Nicholas Grigsby

No. 55, 50
- Position: Linebacker

Personal information
- Born: July 2, 1992 (age 33) Trotwood, Ohio, U.S.
- Height: 6 ft 2 in (1.88 m)
- Weight: 230 lb (104 kg)

Career information
- High school: Trotwood-Madison
- College: Pittsburgh (2011–2015)
- NFL draft: 2016: undrafted

Career history
- Los Angeles Rams (2016); Baltimore Ravens (2017)*; New England Patriots (2017–2018); Detroit Lions (2018); Baltimore Ravens (2019)*; Green Bay Packers (2019)*; St. Louis Battlehawks (2020)*; Ottawa Redblacks (2021)*;
- * Offseason and/or practice squad member only

Career NFL statistics
- Total tackles: 15
- Stats at Pro Football Reference

= Nicholas Grigsby =

American football player (born 1992)

Nicholas Mario Grigsby (born July 2, 1992) is an American former professional football player who was a linebacker in the National Football League (NFL). He played college football for the Pittsburgh Panthers. Grigsby was signed by the Los Angeles Rams as an undrafted free agent in 2016. He was also a member of the Baltimore Ravens, New England Patriots, Detroit Lions, Green Bay Packers, St. Louis Battlehawks and Ottawa Redblacks.

==Professional career==

Pre-draft measurables
| Height | Weight | 40-yard dash | 10-yard split | 20-yard split | 20-yard shuttle | Three-cone drill | Vertical jump | Broad jump | Bench press |
| 6 ft 0 in (1.83 m) | 220 lb (100 kg) | 4.51 s | 1.56 s | 2.57 s | 4.27 s | 6.90 s | 36.5 in (0.93 m) | 10 ft 4 in (3.15 m) | 21 reps |
All values are from Pro Day

===Los Angeles Rams===
After going undrafted in the 2016 NFL draft, Grigsby signed with the Los Angeles Rams on May 4, 2016. On September 9, 2016, he was waived. Grigsby was signed to the Rams' practice squad on September 12, 2016. On November 22, 2016, he was promoted from the practice squad to the active roster.

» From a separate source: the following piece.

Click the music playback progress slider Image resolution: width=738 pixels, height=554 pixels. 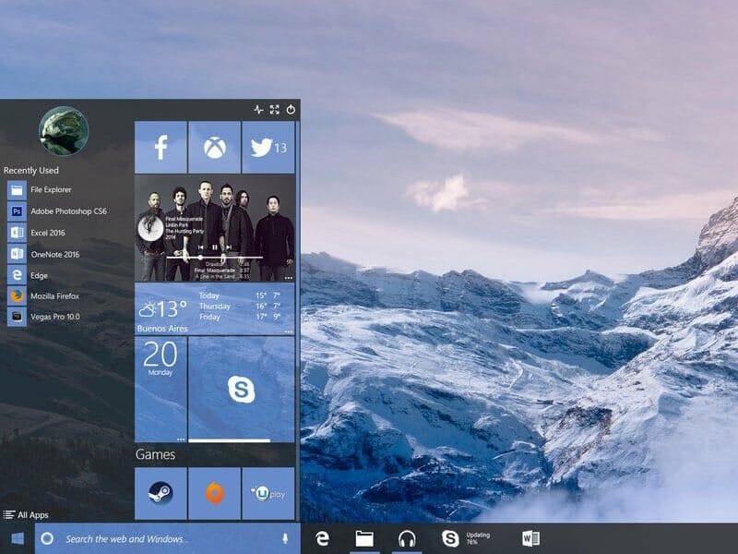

On September 3, 2017, Grigsby was waived by the Rams.

===Baltimore Ravens (first stint)===
On September 19, 2017, Grigsby was signed to the Baltimore Ravens' practice squad.

===New England Patriots===
On November 28, 2017, Grigsby was signed by the New England Patriots off the Ravens' practice squad. He appeared in 5 games and had 5 tackles. Grigsby and the Patriots made it to Super Bowl LII, but the Patriots lost 41–33 to the Philadelphia Eagles.

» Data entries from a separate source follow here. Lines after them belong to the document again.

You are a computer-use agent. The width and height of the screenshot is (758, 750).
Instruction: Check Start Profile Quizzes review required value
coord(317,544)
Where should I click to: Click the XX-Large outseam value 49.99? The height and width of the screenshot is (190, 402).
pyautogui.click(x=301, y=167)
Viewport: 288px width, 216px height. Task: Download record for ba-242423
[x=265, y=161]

On November 13, 2018, the Patriots released Grigsby.

===Detroit Lions===
On November 17, 2018, Grigsby was signed to the Detroit Lions practice squad. He was promoted to the active roster on November 26, 2018. On February 15, 2019, Grigsby was released by the Lions.

===Baltimore Ravens (second stint)===
On July 31, 2019, Grigsby was signed by the Ravens. He was waived on August 24, 2019.

===Green Bay Packers===
On August 25, 2019, Grigsby was claimed off waivers by the Green Bay Packers, but was waived the next day after failing his physical.

===St. Louis Battlehawks===
In October 2019, Grigsby was selected by the St. Louis Battlehawks of the XFL in the 2020 XFL draft. He was waived on January 8, 2020.

===Ottawa Redblacks===
Grigsby signed with the Ottawa Redblacks of the Canadian Football League on January 6, 2021. He was released on June 24, 2021.